C’est un auteur qui sait se renouveler comme son dernier livre l’atteste puisqu’il propose ici rien de moins qu’une enquête littéraire.

Le sujet de ce Mystère Henri Pick :

A Crozon, dans le Finistère, se trouve une bibliothèque qui contient un rayon un peu à part. Il s’agit de manuscrits qui n’ont pas trouvé d’éditeurs. Ils ont tous été refusés et leur condition pour avoir une place sur ce rayonnage : que l’auteur vienne en personne déposer son manuscrit. Le bibliothécaire, Gourvec, à l’origine de cette initiative, est décédé et son employée s’occupe désormais seule de la bibliothèque et a quelque peu oublié tous ces manuscrits à l’abandon qui ne suscitent l’intérêt de personne .
Mais cela est sur le point de changer lorsqu’une jeune éditrice travaillant chez Grasset, en vacances chez ses parents, accompagnée de son conjoint qui n’est autre qu’un auteur qu’elle a publié, va découvrir une véritable pépite parmi ces manuscrits. Enthousiaste, la jeune femme se met en tête de publier cet ouvrage. L’éditrice et son comparse enquêtent sur l’identité de l’auteur qui s’avère être un certain Henri Pick maintenant décédé, pizzaïolo toute sa vie durant et l’auteur secret d’un seul livre semble-t-il… Lorsqu’ils rendent visite à la femme de Pick, cette dernière est très dubitative quant au fait que son mari ait écrit un roman.
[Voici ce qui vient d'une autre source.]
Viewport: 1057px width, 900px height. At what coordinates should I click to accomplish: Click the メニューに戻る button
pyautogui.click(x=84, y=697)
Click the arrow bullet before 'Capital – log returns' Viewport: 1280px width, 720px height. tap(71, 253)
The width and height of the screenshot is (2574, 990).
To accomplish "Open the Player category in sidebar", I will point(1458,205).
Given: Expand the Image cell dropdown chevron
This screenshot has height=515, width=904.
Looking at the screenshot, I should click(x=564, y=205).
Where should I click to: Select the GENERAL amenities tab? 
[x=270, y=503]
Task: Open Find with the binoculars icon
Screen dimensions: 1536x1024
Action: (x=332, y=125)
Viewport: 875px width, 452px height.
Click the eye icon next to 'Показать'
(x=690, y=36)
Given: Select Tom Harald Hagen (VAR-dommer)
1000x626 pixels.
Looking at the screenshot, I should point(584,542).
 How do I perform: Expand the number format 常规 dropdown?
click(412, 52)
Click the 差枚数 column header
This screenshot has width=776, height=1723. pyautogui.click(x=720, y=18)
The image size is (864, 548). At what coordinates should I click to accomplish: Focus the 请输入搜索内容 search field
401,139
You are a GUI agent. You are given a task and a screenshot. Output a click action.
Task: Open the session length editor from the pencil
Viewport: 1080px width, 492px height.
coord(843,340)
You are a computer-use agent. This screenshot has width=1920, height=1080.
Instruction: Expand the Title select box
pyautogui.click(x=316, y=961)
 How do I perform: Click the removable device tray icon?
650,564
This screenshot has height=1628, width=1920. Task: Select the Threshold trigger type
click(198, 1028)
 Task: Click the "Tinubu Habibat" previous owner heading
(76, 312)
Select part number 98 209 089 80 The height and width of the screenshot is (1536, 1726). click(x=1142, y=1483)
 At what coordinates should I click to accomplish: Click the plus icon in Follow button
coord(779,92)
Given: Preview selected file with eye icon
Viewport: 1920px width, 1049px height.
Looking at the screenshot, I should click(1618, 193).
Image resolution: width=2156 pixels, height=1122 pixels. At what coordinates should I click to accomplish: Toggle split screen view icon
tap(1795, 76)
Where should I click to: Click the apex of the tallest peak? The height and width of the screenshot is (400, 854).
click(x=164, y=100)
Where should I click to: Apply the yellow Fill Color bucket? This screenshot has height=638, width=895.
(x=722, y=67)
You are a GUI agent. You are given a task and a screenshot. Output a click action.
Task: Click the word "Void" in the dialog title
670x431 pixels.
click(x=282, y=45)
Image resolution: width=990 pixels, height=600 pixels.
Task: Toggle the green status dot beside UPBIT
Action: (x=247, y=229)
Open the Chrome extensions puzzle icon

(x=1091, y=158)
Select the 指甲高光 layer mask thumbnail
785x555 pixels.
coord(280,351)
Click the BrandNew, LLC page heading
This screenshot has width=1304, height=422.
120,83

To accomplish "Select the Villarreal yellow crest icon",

Il n’écrivait jamais une ligne, pas même une carte postale ni sa liste de courses !
Cet événement aura des répercussions surprenantes dans la vie de moult personnages : l’épouse et la fille d’Henri Pick subitement sous les feux des projecteurs, l’éditrice ayant fait cette drôle de découverte, perçue comme brillante, capable de dénicher la petite pépite, la bibliothécaire de Crozon qui jusque-là végétait dans sa vie personnelle comme professionnelle et que cette découverte va profondément changer mais également le destin du journaliste et critique Jean-Pierre Rouche s’en trouve bouleversé, celui dont l’heure de gloire est aussi passée que son vieil imperméable élimé et qui voit dans cet événement matière à enquêter. Ce dernier est persuadé qu’il y a méprise sur l’auteur de ce manuscrit et cette drôle d’enquête improbable et souvent auréolée de malchance pour ce pauvre hère va le mener, ainsi que le lecteur, à d’étonnantes surprises…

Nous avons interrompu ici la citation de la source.